■ **TASK BRIEF**: Copy exactly the lines from the line holding "Task: Select the Polygon draw tool" through the end of the material, and no others; pictures stay out.

= Beginning of Section =

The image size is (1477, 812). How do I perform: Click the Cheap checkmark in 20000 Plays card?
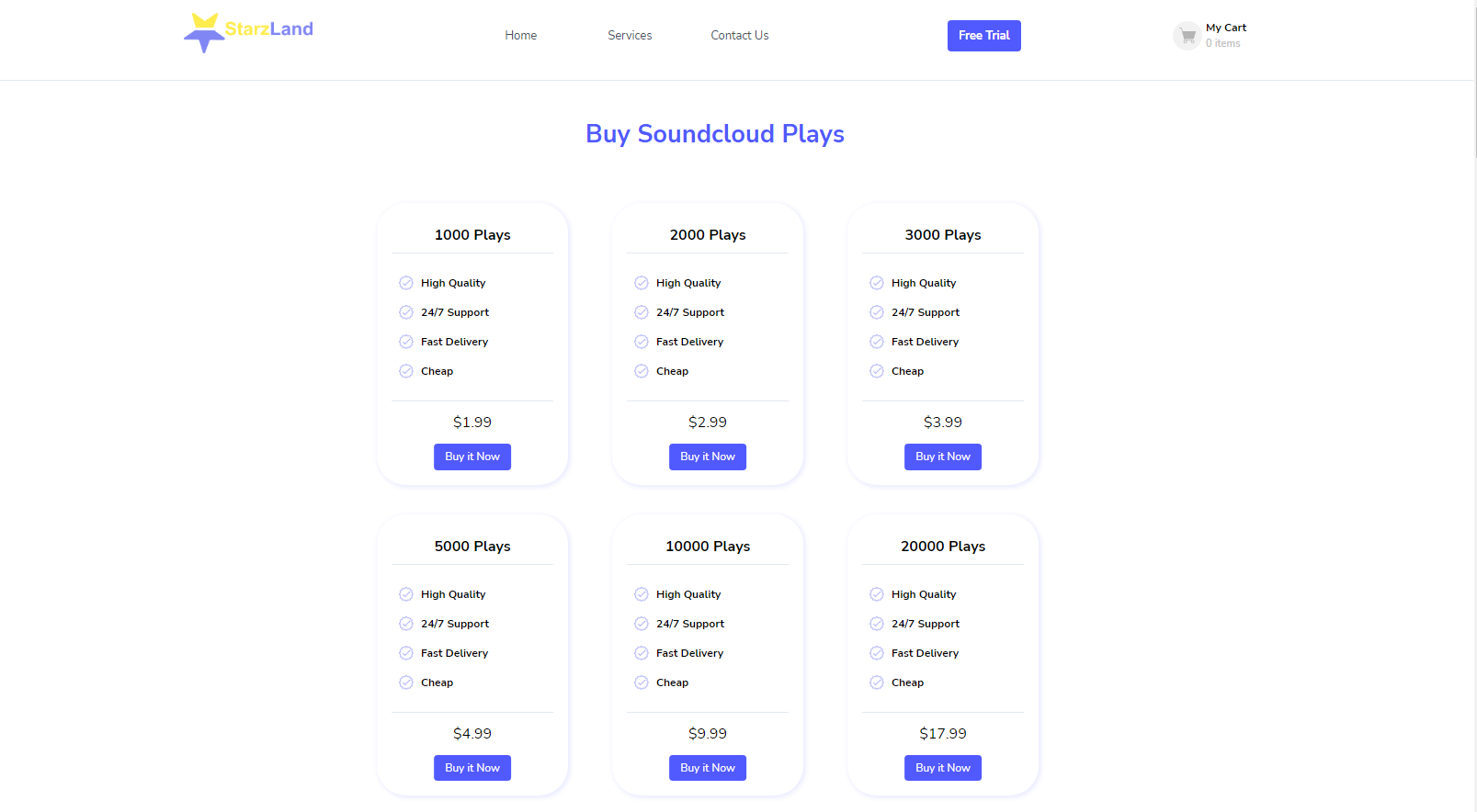pyautogui.click(x=877, y=682)
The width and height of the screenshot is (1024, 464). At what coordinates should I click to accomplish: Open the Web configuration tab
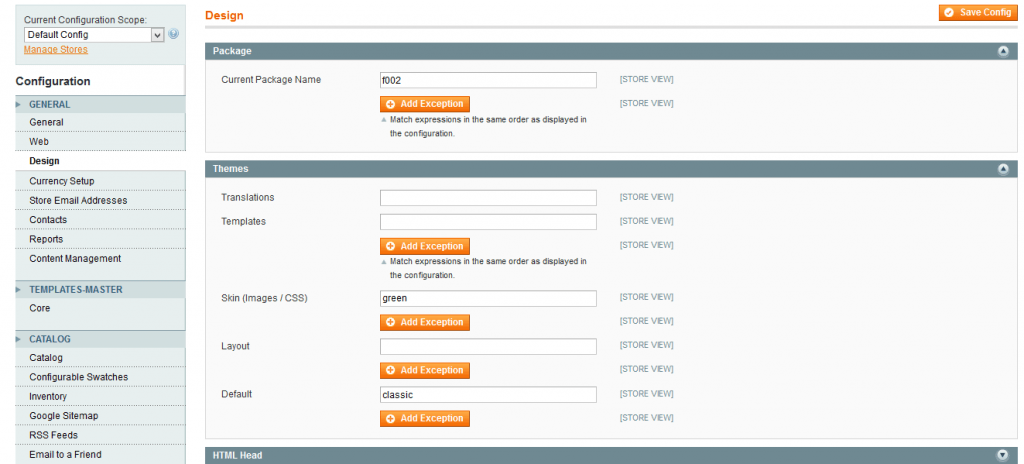[39, 142]
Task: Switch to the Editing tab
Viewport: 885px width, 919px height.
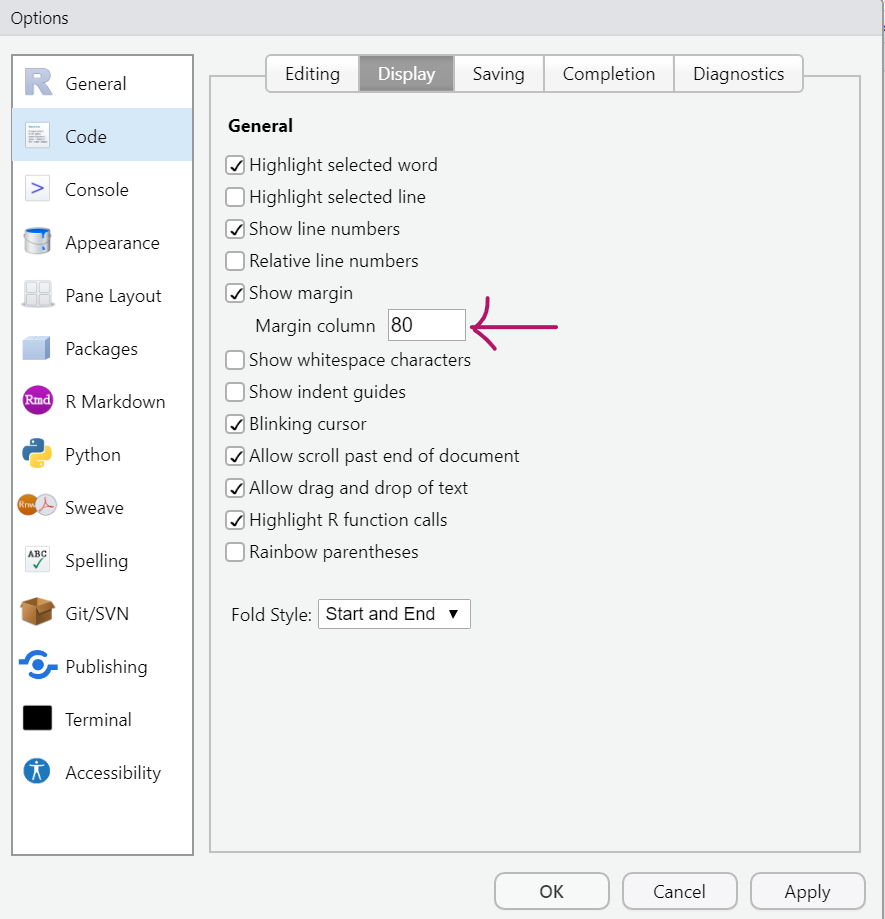Action: tap(312, 74)
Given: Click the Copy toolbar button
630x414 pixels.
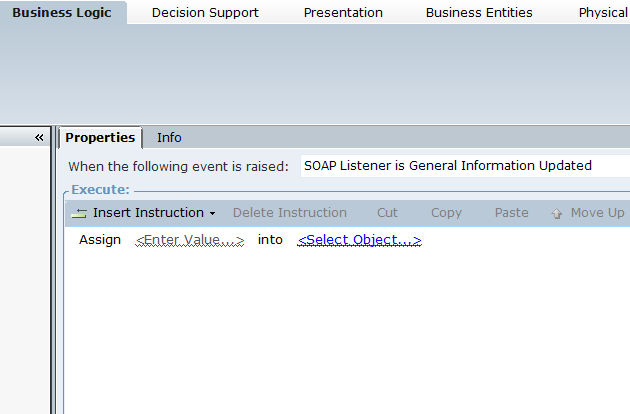Looking at the screenshot, I should 446,213.
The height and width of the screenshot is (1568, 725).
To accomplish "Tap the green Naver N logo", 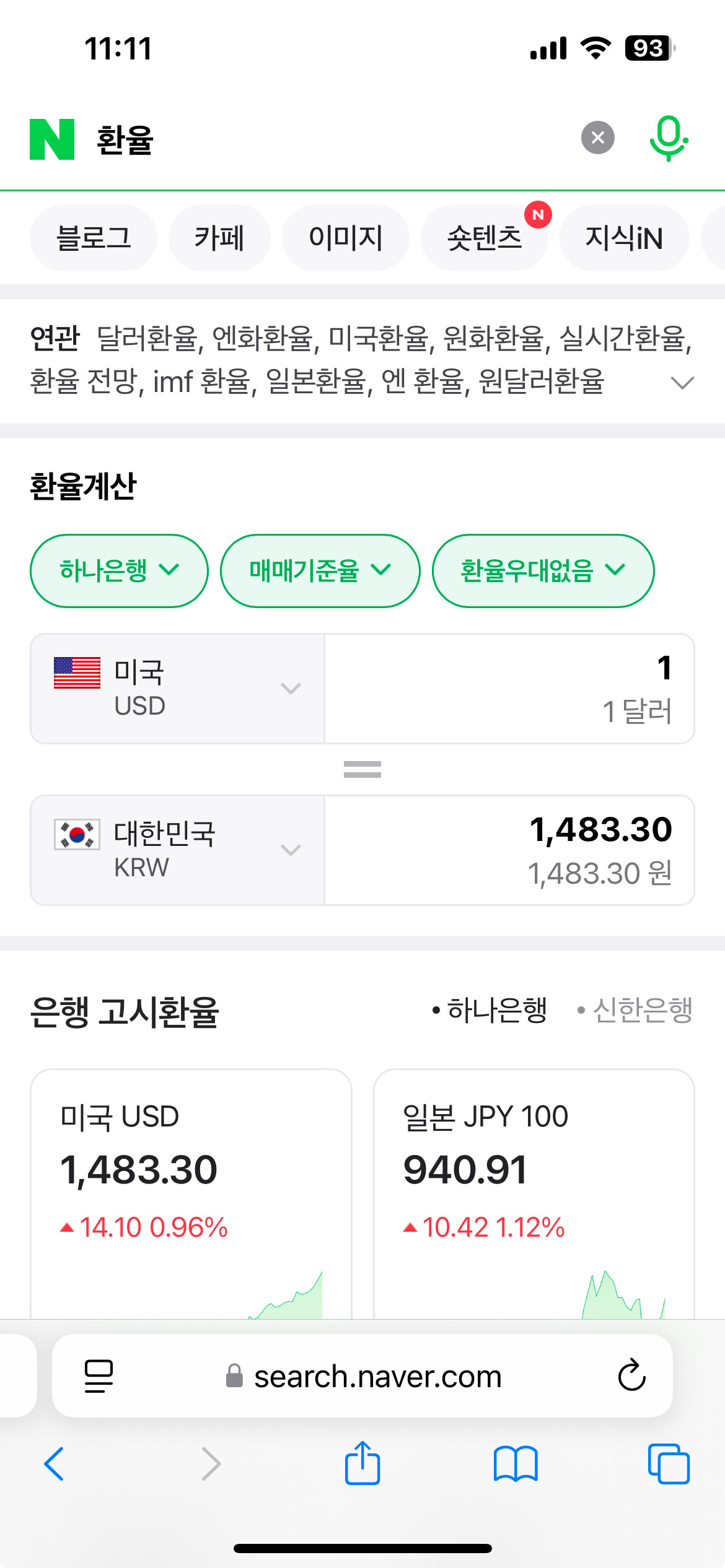I will [x=52, y=139].
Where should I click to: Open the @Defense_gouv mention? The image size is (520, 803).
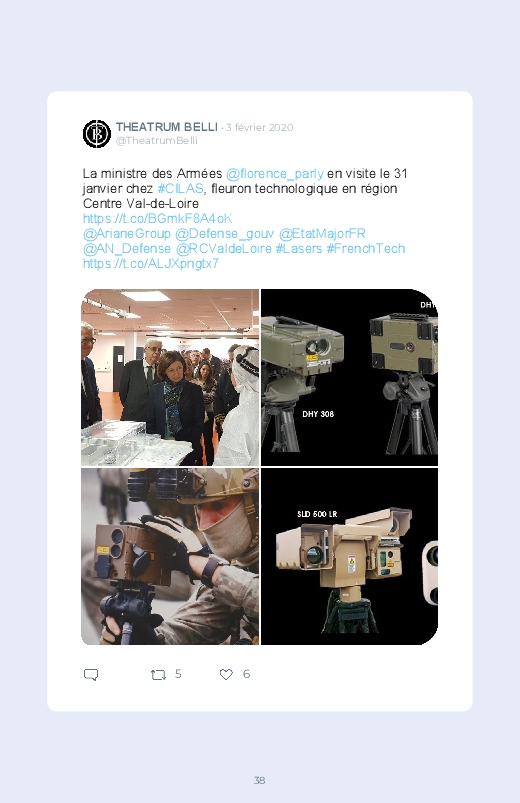click(224, 234)
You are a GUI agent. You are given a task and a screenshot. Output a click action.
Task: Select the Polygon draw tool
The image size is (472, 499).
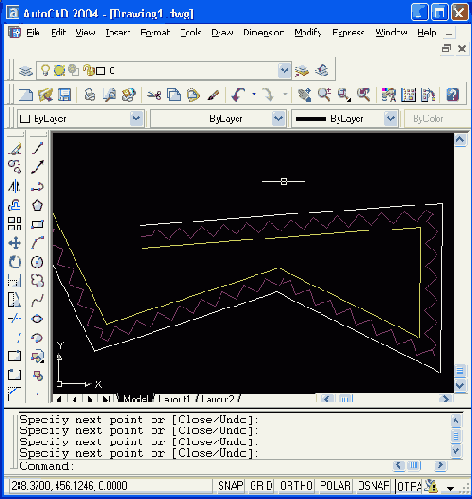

= End of Section =

■ **SOLUTION TO THIS TASK**:
Task: Select the Polygon draw tool
The image size is (472, 499).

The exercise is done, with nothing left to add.